Alfonse, no matter how precise we call it, the algorithm will still be the same. The technique is already proven to be working. :slight_smile:
BTW, if you like it, feel free to make your own publication on the web (just don’t forget to mention me :slight_smile: ). There are no math in my article - just a brief explanation. Would be interesting to see the capabilities of FP depth buffer in this setup - how exactly the precision error depends on zNear and distance?
And what do you think, does this technique have a potential to become popular camera’s setup? Like before with gluSetupPerspective, where both zNear and zFar had to be set?

I think you’re misunderstanding this conversation. I’m not claiming that your description of the results of the algorithm is in error. I’m claiming that your description of why it works is in error. Your “brief explanation” gives people the wrong idea of why it works.

If you don’t want to give an explanation, if you just want to say, “Do this, it makes your scene better”, that’s fine. But if you are going to explain why it does, then you need to get that explanation right.

And yours isn’t. It’s close; you can get the general gist of it. But you make statements that simply aren’t correct.

I always feel that it’s better to provide no information at all than to provide inaccurate information. For example, this site explains the issue in detail and correctly. It clearly states that OpenGL’s problem is NDC-space being [-1, 1], which puts the near plane at 1. Floats near 1 can’t use their exponential precision, which they could if the near values were at 0 instead. Which is what clip control does.

It has its advantages, though your method does conflate two orthogonal issues. Namely, ARB_clip_control-based depth buffers and an infinite far plane. You can use the same infinite far plane math with standard OpenGL clip/NDC/window space transforms and math. The results simply won’t look as good, due to the lack of precision. And similarly, you can use a far plane with ZERO_TO_ONE and floating-point depth buffers.
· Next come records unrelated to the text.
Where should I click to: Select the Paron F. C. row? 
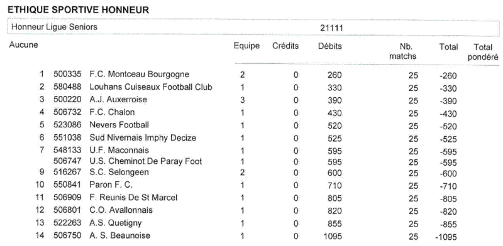point(248,186)
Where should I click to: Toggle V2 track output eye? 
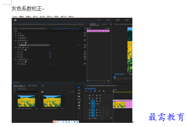pyautogui.click(x=100, y=98)
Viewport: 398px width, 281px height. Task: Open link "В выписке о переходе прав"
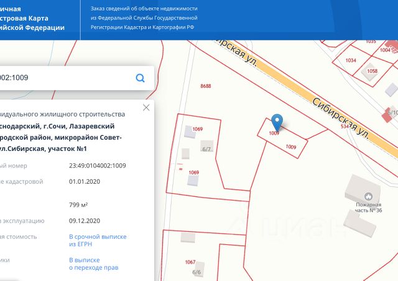point(93,264)
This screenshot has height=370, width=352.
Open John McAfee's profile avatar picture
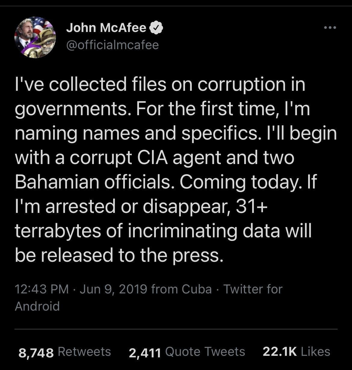coord(35,37)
I can certainly see the ZERO_TO_ONE part becoming a de-facto standard (and due to the obvious advantages and no disadvantages, I see no reason why Vulkan would even allow you to use the OpenGL way). However, there are a lot of legacy code and tutorials out there that describe the old OpenGL way of handling things. So there’s going to be a lot of programmers “in the know” who will do the right thing, and there will be many who haven’t encountered the technique.

And then there will be those using hardware that could handle it, but doesn’t have up-to-date drivers anymore. Nothing much can be done about them.

Well, it would effectively mandate floating-point depth buffers (the whole scheme falls apart with fixed-point). Or logarithmic depth (which is basically floating point without the mantissa).

Maybe hardware is now at the point where that’s a non-issue; I don’t know.

D3D always worked with ZERO_TO_ONE, and it didn’t have any problems with fixed point depth buffers and computation. To be sure, it has no advantages compared to OpenGL’s [-1, 1] when using fixed-point. But it also has no disadvantages.

That’s probably why OpenGL used the [-1, 1] range to begin with. Early GL was designed with the expectation that depth computations and buffers would use fixed-point numbers. And fixed-point numbers have a linear distribution across a particular range, so one range is functionally no different from another. So they picked the range that was consistent with the X and Y ranges for NDC space.

It only becomes a problem when you’re using true floating-point values, since you lose the usefulness of the exponent at the near plane.